» OBJECTIVE
Copy out verbatim everything in the entries below, from the line containing "Open the PICK A SAMPLE FILE tab" down to the end of the entries. Omit the pictures.

» STORED DATA

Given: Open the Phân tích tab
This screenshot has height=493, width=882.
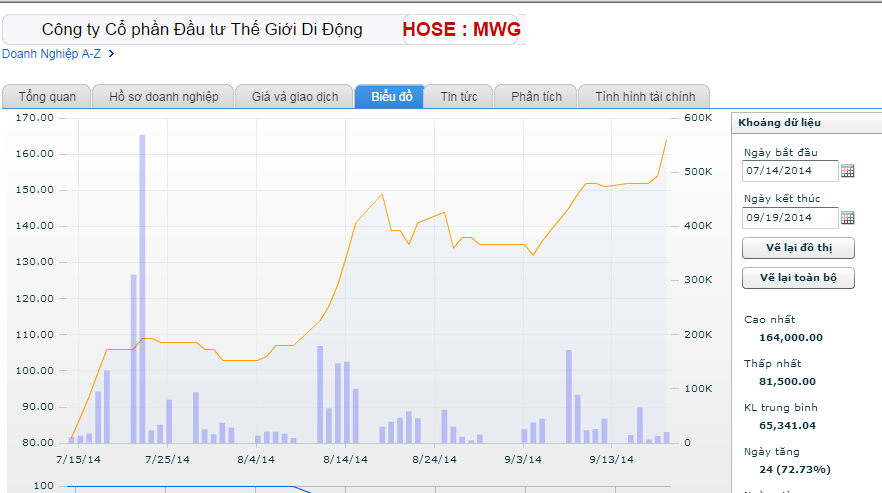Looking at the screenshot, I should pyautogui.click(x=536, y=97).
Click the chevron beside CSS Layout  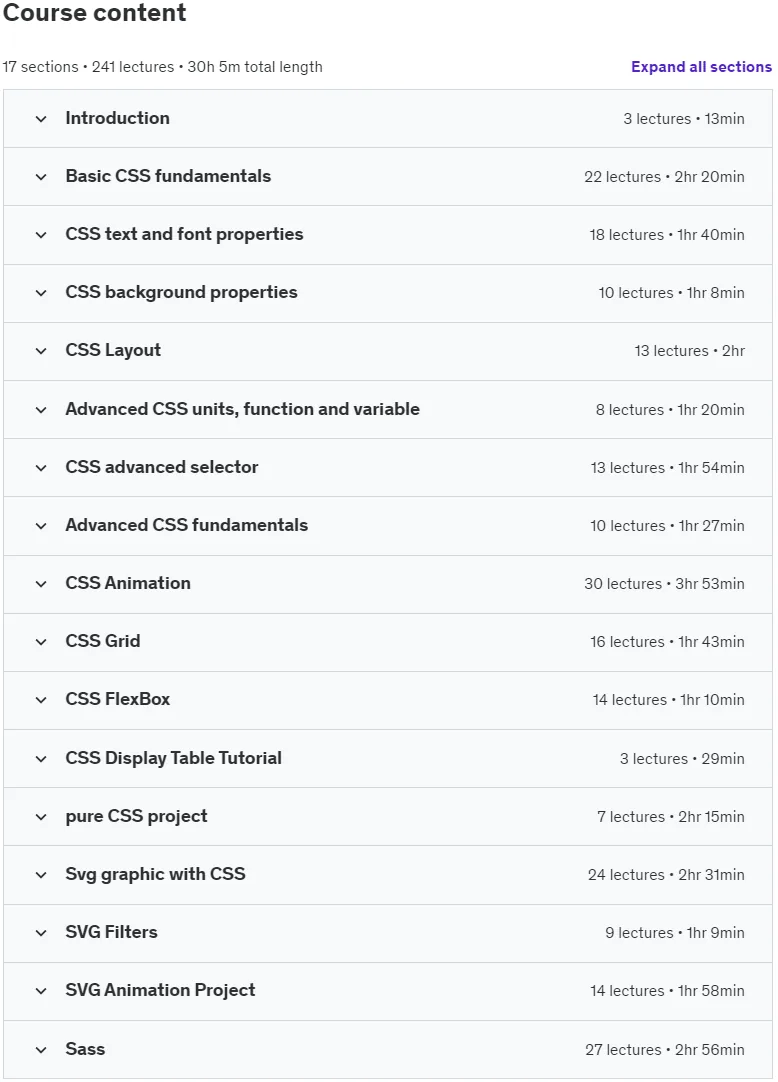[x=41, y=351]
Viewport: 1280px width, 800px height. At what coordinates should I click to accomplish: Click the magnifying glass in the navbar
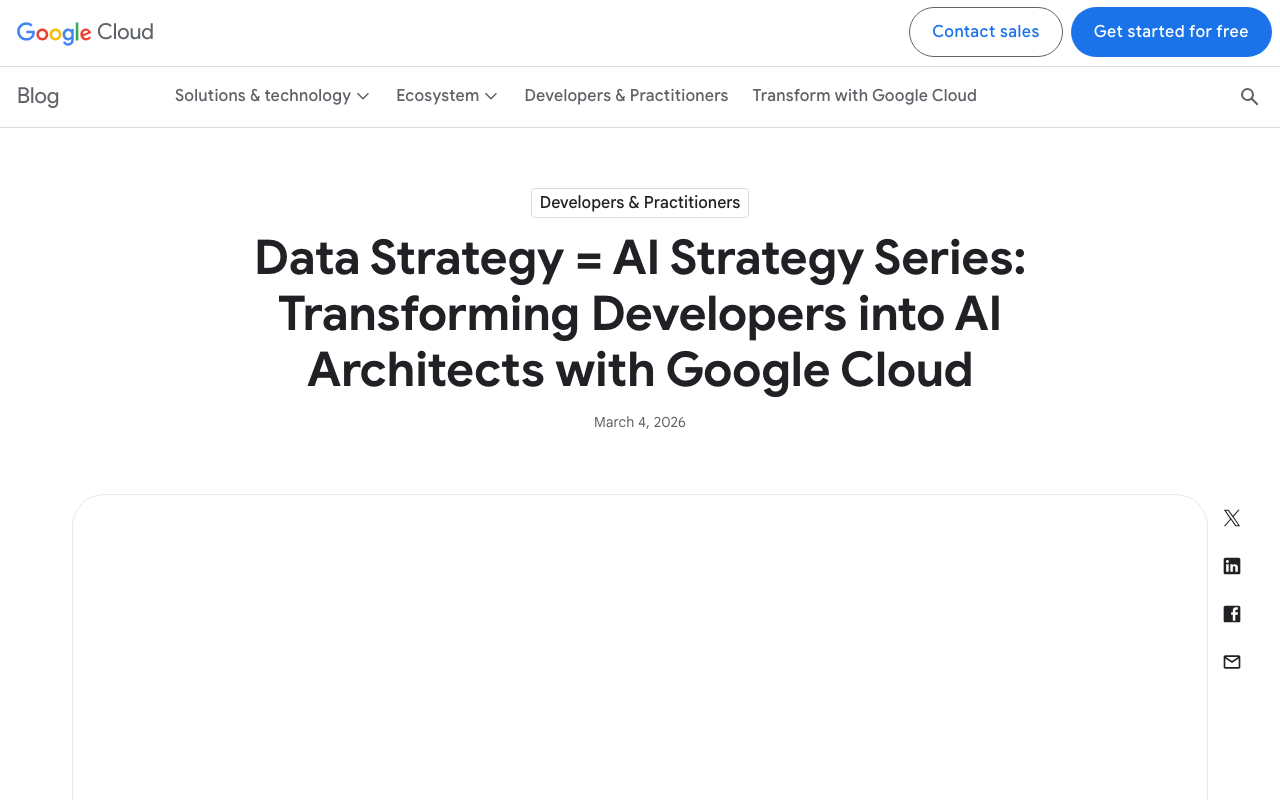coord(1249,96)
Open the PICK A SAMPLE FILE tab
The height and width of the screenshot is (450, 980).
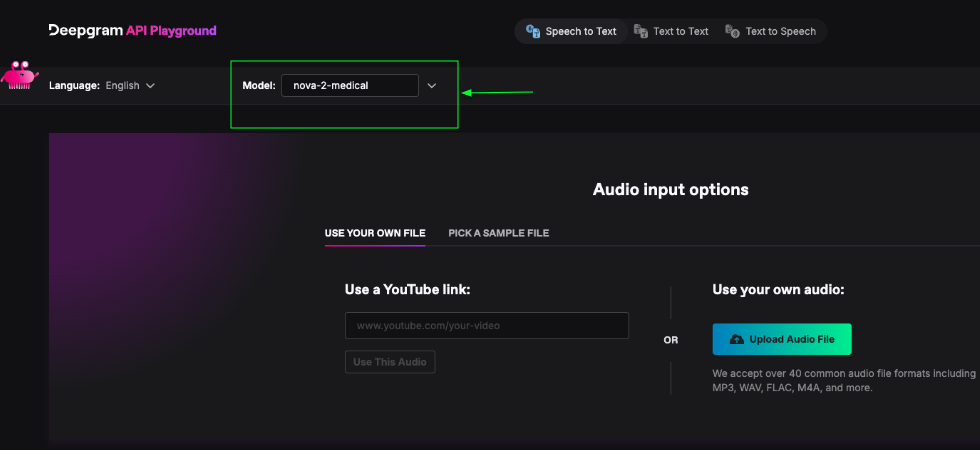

» TASK ANSWER
Open the PICK A SAMPLE FILE tab
The height and width of the screenshot is (450, 980).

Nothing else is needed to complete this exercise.